## Data for processing
********************

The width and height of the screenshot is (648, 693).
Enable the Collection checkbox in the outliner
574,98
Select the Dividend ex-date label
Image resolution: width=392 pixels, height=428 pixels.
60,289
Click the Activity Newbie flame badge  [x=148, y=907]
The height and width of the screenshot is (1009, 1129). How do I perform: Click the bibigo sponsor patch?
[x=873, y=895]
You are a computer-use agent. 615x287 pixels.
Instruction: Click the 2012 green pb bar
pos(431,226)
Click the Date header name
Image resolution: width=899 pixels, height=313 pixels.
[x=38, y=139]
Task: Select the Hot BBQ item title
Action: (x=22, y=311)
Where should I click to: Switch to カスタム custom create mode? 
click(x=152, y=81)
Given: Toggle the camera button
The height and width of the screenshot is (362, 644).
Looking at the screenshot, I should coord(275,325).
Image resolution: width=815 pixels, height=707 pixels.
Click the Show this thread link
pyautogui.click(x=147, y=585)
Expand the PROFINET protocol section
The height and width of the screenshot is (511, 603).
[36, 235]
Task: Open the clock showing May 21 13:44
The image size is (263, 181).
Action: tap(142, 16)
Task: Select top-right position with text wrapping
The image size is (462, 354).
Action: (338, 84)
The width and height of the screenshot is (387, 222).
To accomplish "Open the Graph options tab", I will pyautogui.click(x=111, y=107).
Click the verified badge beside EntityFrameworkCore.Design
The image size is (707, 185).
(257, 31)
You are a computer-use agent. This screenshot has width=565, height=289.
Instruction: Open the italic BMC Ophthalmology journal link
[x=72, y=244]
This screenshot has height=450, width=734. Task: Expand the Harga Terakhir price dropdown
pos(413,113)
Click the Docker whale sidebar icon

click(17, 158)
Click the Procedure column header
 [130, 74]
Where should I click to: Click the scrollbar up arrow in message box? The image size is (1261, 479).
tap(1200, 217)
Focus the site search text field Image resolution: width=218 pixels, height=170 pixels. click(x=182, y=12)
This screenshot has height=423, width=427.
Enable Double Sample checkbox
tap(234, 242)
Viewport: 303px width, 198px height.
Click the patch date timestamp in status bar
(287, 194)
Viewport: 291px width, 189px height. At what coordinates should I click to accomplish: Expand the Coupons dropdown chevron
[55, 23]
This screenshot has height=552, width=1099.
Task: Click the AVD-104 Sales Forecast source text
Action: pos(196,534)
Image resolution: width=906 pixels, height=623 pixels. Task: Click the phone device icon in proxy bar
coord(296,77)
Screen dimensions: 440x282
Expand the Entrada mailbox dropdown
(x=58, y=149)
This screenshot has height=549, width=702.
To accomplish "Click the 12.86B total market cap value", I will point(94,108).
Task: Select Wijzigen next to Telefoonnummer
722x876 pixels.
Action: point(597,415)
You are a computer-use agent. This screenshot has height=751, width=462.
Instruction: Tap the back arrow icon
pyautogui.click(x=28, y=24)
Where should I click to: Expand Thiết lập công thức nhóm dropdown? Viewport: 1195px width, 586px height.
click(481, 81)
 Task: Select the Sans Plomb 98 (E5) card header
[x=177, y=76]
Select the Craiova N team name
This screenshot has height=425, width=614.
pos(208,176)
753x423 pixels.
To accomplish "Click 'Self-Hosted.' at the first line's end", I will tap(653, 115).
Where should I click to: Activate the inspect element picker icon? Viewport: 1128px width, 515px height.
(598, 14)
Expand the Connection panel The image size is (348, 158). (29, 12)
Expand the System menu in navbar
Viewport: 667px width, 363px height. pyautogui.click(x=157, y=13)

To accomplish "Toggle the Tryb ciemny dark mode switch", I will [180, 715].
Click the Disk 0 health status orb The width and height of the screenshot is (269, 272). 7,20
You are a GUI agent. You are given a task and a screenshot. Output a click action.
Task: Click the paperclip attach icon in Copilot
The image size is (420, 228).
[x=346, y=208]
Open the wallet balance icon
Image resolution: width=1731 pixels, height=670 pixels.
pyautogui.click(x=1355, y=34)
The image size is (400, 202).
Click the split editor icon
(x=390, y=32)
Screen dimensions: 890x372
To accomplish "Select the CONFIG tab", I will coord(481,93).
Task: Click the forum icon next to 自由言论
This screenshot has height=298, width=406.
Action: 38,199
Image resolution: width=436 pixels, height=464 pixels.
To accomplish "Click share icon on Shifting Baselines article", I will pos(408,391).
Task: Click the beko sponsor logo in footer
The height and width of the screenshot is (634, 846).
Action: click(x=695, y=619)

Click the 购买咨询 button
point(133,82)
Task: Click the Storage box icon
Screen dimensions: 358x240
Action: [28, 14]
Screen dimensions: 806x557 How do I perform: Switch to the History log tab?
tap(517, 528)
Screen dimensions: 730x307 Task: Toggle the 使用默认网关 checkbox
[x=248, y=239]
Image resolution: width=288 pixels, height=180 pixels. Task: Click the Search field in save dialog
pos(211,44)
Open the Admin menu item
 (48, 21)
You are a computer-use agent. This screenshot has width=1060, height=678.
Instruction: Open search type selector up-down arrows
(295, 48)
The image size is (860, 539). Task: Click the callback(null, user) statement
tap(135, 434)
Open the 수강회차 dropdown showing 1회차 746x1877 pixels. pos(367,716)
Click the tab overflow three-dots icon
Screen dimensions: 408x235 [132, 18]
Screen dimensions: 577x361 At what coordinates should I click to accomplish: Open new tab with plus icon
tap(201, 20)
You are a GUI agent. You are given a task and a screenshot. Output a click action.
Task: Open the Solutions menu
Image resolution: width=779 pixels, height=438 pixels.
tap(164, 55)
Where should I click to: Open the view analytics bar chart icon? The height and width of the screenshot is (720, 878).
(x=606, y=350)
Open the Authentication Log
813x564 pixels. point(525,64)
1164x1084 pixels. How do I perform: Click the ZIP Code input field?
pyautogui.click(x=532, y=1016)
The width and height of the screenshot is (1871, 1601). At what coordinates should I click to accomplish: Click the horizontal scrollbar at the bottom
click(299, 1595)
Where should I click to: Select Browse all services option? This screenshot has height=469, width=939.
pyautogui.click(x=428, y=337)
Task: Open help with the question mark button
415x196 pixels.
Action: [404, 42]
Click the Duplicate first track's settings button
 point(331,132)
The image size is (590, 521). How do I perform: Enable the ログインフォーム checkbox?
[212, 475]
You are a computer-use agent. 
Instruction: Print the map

********************

## Work to complete
All of the records go in your answer, copied exactly.

## Result for this exercise
The width and height of the screenshot is (648, 693).
Enable the Collection checkbox in the outliner
574,98
Select the Dividend ex-date label
Image resolution: width=392 pixels, height=428 pixels.
60,289
Click the Activity Newbie flame badge  [x=148, y=907]
The height and width of the screenshot is (1009, 1129). How do I perform: Click the bibigo sponsor patch?
[x=873, y=895]
You are a computer-use agent. 615x287 pixels.
Instruction: Click the 2012 green pb bar
pos(431,226)
Click the Date header name
Image resolution: width=899 pixels, height=313 pixels.
[x=38, y=139]
Task: Select the Hot BBQ item title
Action: (x=22, y=311)
Where should I click to: Switch to カスタム custom create mode? 
click(x=152, y=81)
Given: Toggle the camera button
The height and width of the screenshot is (362, 644).
Looking at the screenshot, I should coord(275,325).
Image resolution: width=815 pixels, height=707 pixels.
Click the Show this thread link
pyautogui.click(x=147, y=585)
Expand the PROFINET protocol section
The height and width of the screenshot is (511, 603).
[36, 235]
Task: Open the clock showing May 21 13:44
The image size is (263, 181).
Action: tap(142, 16)
Task: Select top-right position with text wrapping
The image size is (462, 354).
Action: (338, 84)
The width and height of the screenshot is (387, 222).
To accomplish "Open the Graph options tab", I will pyautogui.click(x=111, y=107).
Click the verified badge beside EntityFrameworkCore.Design
The image size is (707, 185).
(257, 31)
You are a computer-use agent. This screenshot has width=565, height=289.
Instruction: Open the italic BMC Ophthalmology journal link
[x=72, y=244]
This screenshot has height=450, width=734. Task: Expand the Harga Terakhir price dropdown
pos(413,113)
Click the Docker whale sidebar icon

click(17, 158)
Click the Procedure column header
 [130, 74]
Where should I click to: Click the scrollbar up arrow in message box? The image size is (1261, 479).
tap(1200, 217)
Focus the site search text field Image resolution: width=218 pixels, height=170 pixels. click(x=182, y=12)
This screenshot has height=423, width=427.
Enable Double Sample checkbox
tap(234, 242)
Viewport: 303px width, 198px height.
Click the patch date timestamp in status bar
(287, 194)
Viewport: 291px width, 189px height. At what coordinates should I click to accomplish: Expand the Coupons dropdown chevron
[55, 23]
This screenshot has height=552, width=1099.
Task: Click the AVD-104 Sales Forecast source text
Action: pos(196,534)
Image resolution: width=906 pixels, height=623 pixels. Task: Click the phone device icon in proxy bar
coord(296,77)
Screen dimensions: 440x282
Expand the Entrada mailbox dropdown
(x=58, y=149)
This screenshot has height=549, width=702.
To accomplish "Click the 12.86B total market cap value", I will point(94,108).
Task: Select Wijzigen next to Telefoonnummer
722x876 pixels.
Action: point(597,415)
You are a computer-use agent. This screenshot has height=751, width=462.
Instruction: Tap the back arrow icon
pyautogui.click(x=28, y=24)
Where should I click to: Expand Thiết lập công thức nhóm dropdown? Viewport: 1195px width, 586px height.
click(481, 81)
 Task: Select the Sans Plomb 98 (E5) card header
[x=177, y=76]
Select the Craiova N team name
This screenshot has height=425, width=614.
pos(208,176)
753x423 pixels.
To accomplish "Click 'Self-Hosted.' at the first line's end", I will tap(653, 115).
Where should I click to: Activate the inspect element picker icon? Viewport: 1128px width, 515px height.
(598, 14)
Expand the Connection panel The image size is (348, 158). (29, 12)
Expand the System menu in navbar
Viewport: 667px width, 363px height. pyautogui.click(x=157, y=13)

To accomplish "Toggle the Tryb ciemny dark mode switch", I will [180, 715].
Click the Disk 0 health status orb The width and height of the screenshot is (269, 272). 7,20
You are a GUI agent. You are given a task and a screenshot. Output a click action.
Task: Click the paperclip attach icon in Copilot
The image size is (420, 228).
[x=346, y=208]
Open the wallet balance icon
Image resolution: width=1731 pixels, height=670 pixels.
pyautogui.click(x=1355, y=34)
The image size is (400, 202).
Click the split editor icon
(x=390, y=32)
Screen dimensions: 890x372
To accomplish "Select the CONFIG tab", I will coord(481,93).
Task: Click the forum icon next to 自由言论
This screenshot has height=298, width=406.
Action: 38,199
Image resolution: width=436 pixels, height=464 pixels.
To accomplish "Click share icon on Shifting Baselines article", I will pos(408,391).
Task: Click the beko sponsor logo in footer
The height and width of the screenshot is (634, 846).
Action: click(x=695, y=619)

Click the 购买咨询 button
point(133,82)
Task: Click the Storage box icon
Screen dimensions: 358x240
Action: [28, 14]
Screen dimensions: 806x557 How do I perform: Switch to the History log tab?
tap(517, 528)
Screen dimensions: 730x307 Task: Toggle the 使用默认网关 checkbox
[x=248, y=239]
Image resolution: width=288 pixels, height=180 pixels. Task: Click the Search field in save dialog
pos(211,44)
Open the Admin menu item
 (48, 21)
You are a computer-use agent. This screenshot has width=1060, height=678.
Instruction: Open search type selector up-down arrows
(295, 48)
The image size is (860, 539). Task: Click the callback(null, user) statement
tap(135, 434)
Open the 수강회차 dropdown showing 1회차 746x1877 pixels. pos(367,716)
Click the tab overflow three-dots icon
Screen dimensions: 408x235 [132, 18]
Screen dimensions: 577x361 At what coordinates should I click to accomplish: Open new tab with plus icon
tap(201, 20)
You are a GUI agent. You are given a task and a screenshot. Output a click action.
Task: Open the Solutions menu
Image resolution: width=779 pixels, height=438 pixels.
tap(164, 55)
Where should I click to: Open the view analytics bar chart icon? The height and width of the screenshot is (720, 878).
(x=606, y=350)
Open the Authentication Log
813x564 pixels. point(525,64)
1164x1084 pixels. How do I perform: Click the ZIP Code input field?
pyautogui.click(x=532, y=1016)
The width and height of the screenshot is (1871, 1601). At what coordinates should I click to accomplish: Click the horizontal scrollbar at the bottom
click(299, 1595)
Where should I click to: Select Browse all services option? This screenshot has height=469, width=939.
pyautogui.click(x=428, y=337)
Task: Open help with the question mark button
415x196 pixels.
Action: [404, 42]
Click the Duplicate first track's settings button
 point(331,132)
The image size is (590, 521). How do I perform: Enable the ログインフォーム checkbox?
[212, 475]
You are a computer-use agent. 
Instruction: Print the map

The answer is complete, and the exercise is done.